O novo significado dos laços humanos

Quando alguém que verdadeiramente gostamos falece, naquilo que seremos após o seu desaparecimento, o que remanesce, ao longo do tempo que distancia a falta de contato, são as memórias dos preciosos momentos em conjunto, as imagens partilhadas e principalmente as palavras que como uma fórmula e uma orientação nos farão companhia até ao momento em que a nossa existência, enquanto seres únicos e irrepetíveis, com todos os defeitos e virtudes, também terminará.

Desenvolvemos apaixonada afinidade com determinadas pessoas porque, de uma forma intimamente pura e sem grandes exigências de parte a parte, a experiência foi emocionalmente significativa. A real prova contata-se por aquilo que absorvemos, elaboramos, partilhamos e construímos como um laço humano envolvente e gratificante o qual, caso tenhamos competência e disponibilidade para isso, estamos preparados para replicar. Nos novos tempos, infelizmente, verifica-se que pouco ou nada é absorvido, quase nada é elaborado e muito menos partilhado adequadamente.

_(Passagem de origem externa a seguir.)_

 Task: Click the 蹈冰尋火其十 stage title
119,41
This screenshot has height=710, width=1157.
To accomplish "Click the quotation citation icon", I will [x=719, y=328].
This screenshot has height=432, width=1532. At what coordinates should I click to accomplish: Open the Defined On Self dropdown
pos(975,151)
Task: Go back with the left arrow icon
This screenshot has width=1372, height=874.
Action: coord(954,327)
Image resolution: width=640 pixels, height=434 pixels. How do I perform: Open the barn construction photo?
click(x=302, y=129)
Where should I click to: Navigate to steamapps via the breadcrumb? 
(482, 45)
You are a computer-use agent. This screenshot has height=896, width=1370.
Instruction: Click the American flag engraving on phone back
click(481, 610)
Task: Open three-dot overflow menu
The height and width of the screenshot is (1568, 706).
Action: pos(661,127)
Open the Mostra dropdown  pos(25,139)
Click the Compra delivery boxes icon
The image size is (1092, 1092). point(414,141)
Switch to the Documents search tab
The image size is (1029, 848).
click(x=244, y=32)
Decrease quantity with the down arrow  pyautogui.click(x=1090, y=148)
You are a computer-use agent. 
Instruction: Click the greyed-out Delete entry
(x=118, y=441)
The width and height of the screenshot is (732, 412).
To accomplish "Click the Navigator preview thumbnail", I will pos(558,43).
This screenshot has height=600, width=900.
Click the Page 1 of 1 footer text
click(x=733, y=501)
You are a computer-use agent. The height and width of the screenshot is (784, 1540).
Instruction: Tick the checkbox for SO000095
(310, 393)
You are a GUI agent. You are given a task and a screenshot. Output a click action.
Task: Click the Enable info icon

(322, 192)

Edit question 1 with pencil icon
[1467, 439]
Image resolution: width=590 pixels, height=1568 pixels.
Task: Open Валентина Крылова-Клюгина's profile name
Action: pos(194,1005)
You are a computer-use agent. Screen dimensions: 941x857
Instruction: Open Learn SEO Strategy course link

Muitos pensadores, mais ou menos letrados e incisivos, debruçam-se sobre esta temática fazendo uma ligação entre o estado atual da fluida e superficial sociedade e a respetiva desconsideração dos laços humanos que supostamente deveriam ser o maior pilar da nossa sustentação afetiva. Verifica-se o nosso literal afogamento na cultura do mediatismo, no prazer imediato e na individualização, tornando-se, desse modo, impossível adicionar todos os fragmentos numa só estrutura que permita uma disponibilidade emocional para identificar corretamente a visão e a construção da felicidade suportada pela equação nós e os outros. Num mundo pós moderno, a condição de um individuo advém de um novo conceito de amizade que de forma indeterminada e pouco consequente pode ser ligada quando importa e desligada quando já não é necessária. Somos e deixamos ser usados de tal maneira que as nossas ações e as nossas relações de proximidade perderam em virtude e ganharam em futilidade. Quando ligamos as relações de amizade, de forma positiva enchemo-nos de informação vital dado que constatamos como reage o outro e em consonância e de forma coerente sentimos a nossa própria reação. No entanto, mesmo ligados, algumas relações terminam, desencadeando todo um processo bastante traumático porque, de igual forma, também perdemos alguma coisa. Para evitar esse desconforto, a ordem atual permite-nos optar em simplesmente desligar, evitando, dessa forma, grandes explicações, desculpas e eventuais mentiras. Aprendemos que tudo isto é desculpável e fácil de manipular, porque amanhã teremos mais amizades e criaremos novos laços, nem que sejam, novamente, temporários e descartáveis.